▸ **EXERCISES TO COMPLETE**
• 1. Give again, word for word, the text of the supplied passage from "The human, unlike" up to and including "our own existence.".
• 2. List every distinct piece of text that appears inside parentheses in the supplied passage, counting repeated ones only once.

▸ **SUPPLIED PASSAGE**
— Begin —
Alaska's Mendenhall Glacier is seen in 2015 near Juneau. Jesus “was able to invite others to be attentive to the beauty that there is in the world because he himself was in constant touch with nature, lending it attention full of fondness and wonder” (“Laudato Si’”). (CNS photo/Cori Fugere Urban, Vermont Catholic) Alaska's Mendenhall Glacier is seen in 2015 near Juneau. Jesus “was able to invite others to be attentive to the beauty that there is in the world because he himself was in constant touch with nature, lending it attention full of fondness and wonder” (“Laudato Si’”).
The human, unlike other creations, is distinctly made in the image and likeness of God (Gn 1:26-27). Though we can forever discuss exactly what that means, I propose that at least part of what that means is that in a way which is far more complex than in any other creature, the self-aware human being possesses the ability to make decisions informed by reflecting on the past and reasoning through the possible future. The presence of the human within the rest of the created world makes a huge difference because human beings can know the effect of our own existence.
— End —
▸ **DATA SECTION**
— Begin —
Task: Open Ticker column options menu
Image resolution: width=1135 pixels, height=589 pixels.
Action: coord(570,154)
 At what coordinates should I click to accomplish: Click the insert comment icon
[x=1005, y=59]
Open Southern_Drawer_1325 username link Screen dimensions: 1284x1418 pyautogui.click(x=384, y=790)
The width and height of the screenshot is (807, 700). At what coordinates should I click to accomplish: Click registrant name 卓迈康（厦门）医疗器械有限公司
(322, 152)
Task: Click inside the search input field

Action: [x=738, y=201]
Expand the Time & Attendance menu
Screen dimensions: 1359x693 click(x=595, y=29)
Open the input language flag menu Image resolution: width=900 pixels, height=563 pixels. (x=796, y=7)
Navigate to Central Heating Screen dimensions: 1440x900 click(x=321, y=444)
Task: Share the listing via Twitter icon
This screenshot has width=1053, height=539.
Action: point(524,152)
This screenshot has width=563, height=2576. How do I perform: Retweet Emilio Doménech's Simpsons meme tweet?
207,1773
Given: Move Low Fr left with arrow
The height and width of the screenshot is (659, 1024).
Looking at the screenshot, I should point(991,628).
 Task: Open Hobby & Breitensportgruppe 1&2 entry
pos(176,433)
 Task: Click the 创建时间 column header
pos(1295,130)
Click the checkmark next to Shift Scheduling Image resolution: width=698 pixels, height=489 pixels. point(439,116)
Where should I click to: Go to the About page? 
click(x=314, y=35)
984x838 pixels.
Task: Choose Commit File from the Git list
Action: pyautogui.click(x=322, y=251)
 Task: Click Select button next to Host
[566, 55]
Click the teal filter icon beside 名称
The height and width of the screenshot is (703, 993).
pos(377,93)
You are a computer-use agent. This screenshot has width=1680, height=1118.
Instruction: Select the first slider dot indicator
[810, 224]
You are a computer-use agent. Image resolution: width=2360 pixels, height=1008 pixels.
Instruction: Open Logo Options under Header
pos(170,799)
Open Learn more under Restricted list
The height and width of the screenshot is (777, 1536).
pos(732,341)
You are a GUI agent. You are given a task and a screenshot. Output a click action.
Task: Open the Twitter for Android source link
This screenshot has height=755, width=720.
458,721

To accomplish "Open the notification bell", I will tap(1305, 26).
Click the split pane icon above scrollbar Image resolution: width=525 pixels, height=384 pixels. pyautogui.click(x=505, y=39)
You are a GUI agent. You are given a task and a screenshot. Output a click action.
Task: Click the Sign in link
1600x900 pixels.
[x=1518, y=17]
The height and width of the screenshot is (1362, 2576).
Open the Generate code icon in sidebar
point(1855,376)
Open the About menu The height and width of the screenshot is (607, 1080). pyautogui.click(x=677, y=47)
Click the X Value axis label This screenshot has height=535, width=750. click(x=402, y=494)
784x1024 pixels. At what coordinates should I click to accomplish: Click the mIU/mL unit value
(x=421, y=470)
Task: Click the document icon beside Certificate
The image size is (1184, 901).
— End —
▸ **SOLUTIONS PER TASK**
• 1.
The human, unlike other creations, is distinctly made in the image and likeness of God (Gn 1:26-27). Though we can forever discuss exactly what that means, I propose that at least part of what that means is that in a way which is far more complex than in any other creature, the self-aware human being possesses the ability to make decisions informed by reflecting on the past and reasoning through the possible future. The presence of the human within the rest of the created world makes a huge difference because human beings can know the effect of our own existence.

• 2.
- “Laudato Si’”
- CNS photo/Cori Fugere Urban, Vermont Catholic
- Gn 1:26-27